What the exercise asks: Please retype, character for character, the portion of the entries below that runs from the line containing "Given: Unmute Олена Павлик's microphone" to the last line.

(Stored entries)

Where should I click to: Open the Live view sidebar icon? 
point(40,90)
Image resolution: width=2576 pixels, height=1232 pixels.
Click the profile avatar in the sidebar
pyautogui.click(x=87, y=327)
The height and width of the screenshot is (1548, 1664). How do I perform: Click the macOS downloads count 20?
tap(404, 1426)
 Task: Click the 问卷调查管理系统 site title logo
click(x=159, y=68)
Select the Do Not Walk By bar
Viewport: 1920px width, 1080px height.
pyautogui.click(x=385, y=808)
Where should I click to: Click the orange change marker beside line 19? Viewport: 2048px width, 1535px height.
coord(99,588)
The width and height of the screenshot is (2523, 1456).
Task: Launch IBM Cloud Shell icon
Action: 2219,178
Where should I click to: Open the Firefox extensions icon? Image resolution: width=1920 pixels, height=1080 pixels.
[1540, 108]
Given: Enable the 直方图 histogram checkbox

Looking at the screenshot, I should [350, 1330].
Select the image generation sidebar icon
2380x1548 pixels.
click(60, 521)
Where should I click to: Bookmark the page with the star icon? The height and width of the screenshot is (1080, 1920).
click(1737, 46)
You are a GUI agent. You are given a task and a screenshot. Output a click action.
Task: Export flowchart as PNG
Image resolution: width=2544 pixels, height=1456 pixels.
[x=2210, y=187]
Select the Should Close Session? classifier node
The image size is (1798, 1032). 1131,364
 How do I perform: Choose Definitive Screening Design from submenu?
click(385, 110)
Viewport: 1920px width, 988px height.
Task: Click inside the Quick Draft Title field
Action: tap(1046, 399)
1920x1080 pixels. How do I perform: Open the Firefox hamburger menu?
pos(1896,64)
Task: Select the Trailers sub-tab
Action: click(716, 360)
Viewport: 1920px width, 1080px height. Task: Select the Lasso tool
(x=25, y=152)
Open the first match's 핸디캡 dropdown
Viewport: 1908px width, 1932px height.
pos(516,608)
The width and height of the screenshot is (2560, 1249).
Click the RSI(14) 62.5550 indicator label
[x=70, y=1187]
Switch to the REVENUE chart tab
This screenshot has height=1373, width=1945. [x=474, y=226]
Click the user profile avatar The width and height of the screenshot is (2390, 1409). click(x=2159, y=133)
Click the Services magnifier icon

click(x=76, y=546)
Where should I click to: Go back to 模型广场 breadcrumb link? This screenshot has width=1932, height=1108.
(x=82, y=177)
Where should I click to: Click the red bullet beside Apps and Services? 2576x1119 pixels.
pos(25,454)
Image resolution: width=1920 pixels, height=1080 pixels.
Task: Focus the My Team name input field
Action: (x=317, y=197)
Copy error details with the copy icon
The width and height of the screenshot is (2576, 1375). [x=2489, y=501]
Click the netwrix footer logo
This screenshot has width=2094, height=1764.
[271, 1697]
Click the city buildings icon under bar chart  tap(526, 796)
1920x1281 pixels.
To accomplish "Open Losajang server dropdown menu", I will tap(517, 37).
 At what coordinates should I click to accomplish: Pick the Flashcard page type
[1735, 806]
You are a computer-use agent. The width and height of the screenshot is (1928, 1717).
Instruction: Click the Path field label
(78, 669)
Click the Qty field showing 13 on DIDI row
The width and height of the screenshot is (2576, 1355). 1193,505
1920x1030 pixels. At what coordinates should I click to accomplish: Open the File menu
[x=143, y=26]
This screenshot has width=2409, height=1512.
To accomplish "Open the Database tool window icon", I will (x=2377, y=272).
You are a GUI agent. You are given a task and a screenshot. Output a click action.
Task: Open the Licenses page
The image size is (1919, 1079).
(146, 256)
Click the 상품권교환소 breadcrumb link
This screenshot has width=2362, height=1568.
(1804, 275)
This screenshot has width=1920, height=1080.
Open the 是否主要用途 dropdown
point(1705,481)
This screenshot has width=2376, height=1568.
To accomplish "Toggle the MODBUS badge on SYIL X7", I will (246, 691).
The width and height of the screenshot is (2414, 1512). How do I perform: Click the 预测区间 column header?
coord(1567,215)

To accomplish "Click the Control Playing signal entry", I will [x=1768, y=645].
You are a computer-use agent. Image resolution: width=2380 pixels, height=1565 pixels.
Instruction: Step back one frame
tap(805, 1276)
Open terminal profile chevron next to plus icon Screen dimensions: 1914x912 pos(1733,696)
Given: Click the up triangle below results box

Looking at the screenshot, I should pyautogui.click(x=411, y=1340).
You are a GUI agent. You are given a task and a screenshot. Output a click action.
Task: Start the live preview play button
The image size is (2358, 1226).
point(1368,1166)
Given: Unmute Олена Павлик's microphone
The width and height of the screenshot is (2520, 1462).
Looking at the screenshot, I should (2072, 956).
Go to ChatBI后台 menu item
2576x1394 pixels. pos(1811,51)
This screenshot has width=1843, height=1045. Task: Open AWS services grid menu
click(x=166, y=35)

Task solution:
Given: Unmute Олена Павлик's microphone
The width and height of the screenshot is (2520, 1462).
Looking at the screenshot, I should (2072, 956).
Go to ChatBI后台 menu item
2576x1394 pixels. pos(1811,51)
This screenshot has width=1843, height=1045. Task: Open AWS services grid menu
click(x=166, y=35)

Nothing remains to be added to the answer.